The problem that came up wasn’t with the coaches but with the public. When students pursuing the BCU learning scheme were told that to pass the basic 2* assessment that they needed to show an understanding of cause and effect when paddling two distinctly different crafts, participation dropped. But for those that did pursue the new scheme I’m quite convinced that it not only hastened their learning of skill but also of paddling opportunities.

But in respect to your being instructed that the J-stroke is faster than switching, that might be because the BCU limited most canoeing to “traditional” skills. At BCU canoe clinics one might experience canoe sailing or canoe poling, but nary a bent shaft paddle was seen. Switching sides with a longer straight shaft is cumbersome compared to a good J-stroke, but short bent shaft paddles are a breeze.

At the trainings I ran, I brought poles, improvised sailing gear, traditional paddles…and bent shaft paddles and even solo whitewater canoes!
Regarding the solo WW canoe, quite fun to get a BCU instructor into it and 1) see if they could keep it going straight!, 2) for any BCU instructor who I knew to be skilled with Greenland style rolling, I gave them a simple instruction to start with a chest scull and finish with a storm roll…and they always rolled up easily (with a grin on their faces).
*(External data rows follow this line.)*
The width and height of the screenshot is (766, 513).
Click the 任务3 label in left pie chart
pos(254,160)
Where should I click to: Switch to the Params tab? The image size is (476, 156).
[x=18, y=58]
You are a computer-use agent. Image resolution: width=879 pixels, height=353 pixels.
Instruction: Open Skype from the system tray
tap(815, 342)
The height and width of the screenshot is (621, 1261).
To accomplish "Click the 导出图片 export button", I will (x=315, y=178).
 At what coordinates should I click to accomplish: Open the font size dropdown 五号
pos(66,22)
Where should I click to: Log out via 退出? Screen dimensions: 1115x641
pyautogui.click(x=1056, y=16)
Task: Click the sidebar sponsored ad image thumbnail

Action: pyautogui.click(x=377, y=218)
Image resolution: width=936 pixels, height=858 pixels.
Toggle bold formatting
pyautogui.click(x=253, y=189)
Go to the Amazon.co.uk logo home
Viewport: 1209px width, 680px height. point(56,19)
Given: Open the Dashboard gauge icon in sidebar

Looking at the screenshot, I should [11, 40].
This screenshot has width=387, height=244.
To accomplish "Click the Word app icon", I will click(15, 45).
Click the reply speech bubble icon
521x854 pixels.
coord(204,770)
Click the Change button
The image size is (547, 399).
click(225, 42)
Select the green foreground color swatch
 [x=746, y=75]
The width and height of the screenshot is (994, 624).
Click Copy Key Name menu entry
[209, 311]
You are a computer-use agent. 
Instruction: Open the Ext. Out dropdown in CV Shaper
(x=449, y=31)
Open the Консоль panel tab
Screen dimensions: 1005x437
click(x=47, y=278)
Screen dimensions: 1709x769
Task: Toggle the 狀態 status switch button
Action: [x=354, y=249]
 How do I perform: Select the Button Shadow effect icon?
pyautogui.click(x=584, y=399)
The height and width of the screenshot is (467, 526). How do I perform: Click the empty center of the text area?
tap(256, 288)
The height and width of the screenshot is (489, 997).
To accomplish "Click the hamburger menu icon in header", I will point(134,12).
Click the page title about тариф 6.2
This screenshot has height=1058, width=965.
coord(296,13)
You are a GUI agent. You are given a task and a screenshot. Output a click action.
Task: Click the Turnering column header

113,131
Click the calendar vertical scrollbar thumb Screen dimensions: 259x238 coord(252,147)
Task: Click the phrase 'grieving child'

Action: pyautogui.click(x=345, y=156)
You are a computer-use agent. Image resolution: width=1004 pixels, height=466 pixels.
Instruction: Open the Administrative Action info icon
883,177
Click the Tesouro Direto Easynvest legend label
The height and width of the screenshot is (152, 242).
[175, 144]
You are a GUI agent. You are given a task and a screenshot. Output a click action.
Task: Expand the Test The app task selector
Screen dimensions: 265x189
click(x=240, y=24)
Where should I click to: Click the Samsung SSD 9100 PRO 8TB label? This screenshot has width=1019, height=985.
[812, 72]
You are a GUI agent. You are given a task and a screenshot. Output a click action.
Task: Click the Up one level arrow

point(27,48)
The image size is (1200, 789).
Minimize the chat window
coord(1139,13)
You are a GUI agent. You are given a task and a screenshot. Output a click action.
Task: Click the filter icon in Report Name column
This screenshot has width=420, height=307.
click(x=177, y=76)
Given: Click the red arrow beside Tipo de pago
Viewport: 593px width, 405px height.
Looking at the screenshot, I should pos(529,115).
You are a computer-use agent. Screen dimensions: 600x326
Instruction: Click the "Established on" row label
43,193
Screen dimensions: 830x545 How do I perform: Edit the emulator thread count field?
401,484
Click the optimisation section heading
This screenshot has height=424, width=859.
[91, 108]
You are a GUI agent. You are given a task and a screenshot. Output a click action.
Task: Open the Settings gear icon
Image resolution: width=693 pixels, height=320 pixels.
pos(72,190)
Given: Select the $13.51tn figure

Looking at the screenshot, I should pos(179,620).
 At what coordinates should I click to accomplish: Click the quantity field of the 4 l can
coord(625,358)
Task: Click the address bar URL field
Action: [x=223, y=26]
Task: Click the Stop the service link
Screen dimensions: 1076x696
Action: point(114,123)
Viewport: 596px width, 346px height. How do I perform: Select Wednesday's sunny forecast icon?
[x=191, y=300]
I would agree with all of your impressions. Although there are of course exceptions, the average solo canoe has a greater waterline beam than the average sea kayak so it will probably be a bit slower. Also you can maintain a bit higher stroke cadence with the double bladed paddle because the recovery phase only amounts to dipping the opposite paddle blade in the water as you finish your forward propulsion stroke.

There is no question that canoes in general are more adversely affected by winds. Most people find them more comfortable to be in for long periods because you can move around and depending on the set up of the outfitting may be able to transition from kneeling to sitting and vice versa without getting out of the boat.

Canoes are much easier to load and unload and most people find them more comfortable to portage any distance. On the other hand, a skilled kayaker in a SINK with a skirt can roll the boat back up and be completely dry. Also the double bladed paddle allows a good brace on both sides of the canoe. But I have known people who could never get past the psychological impact of being head down inside a kayak and never could learn to roll despite receiving excellent instruction from multiple top drawer instructors. And you are absolutely correct that immersion of the head and face in cold water can trigger cardiac tachyarrhythmias. A lot of times when you fall out of a canoe you never get your head wet.

I do know a number of whitewater open boaters who had to transition to kayak because they could no longer kneel. And I know a number of whitewater kayakers who had to take up open boating because of lower back issues.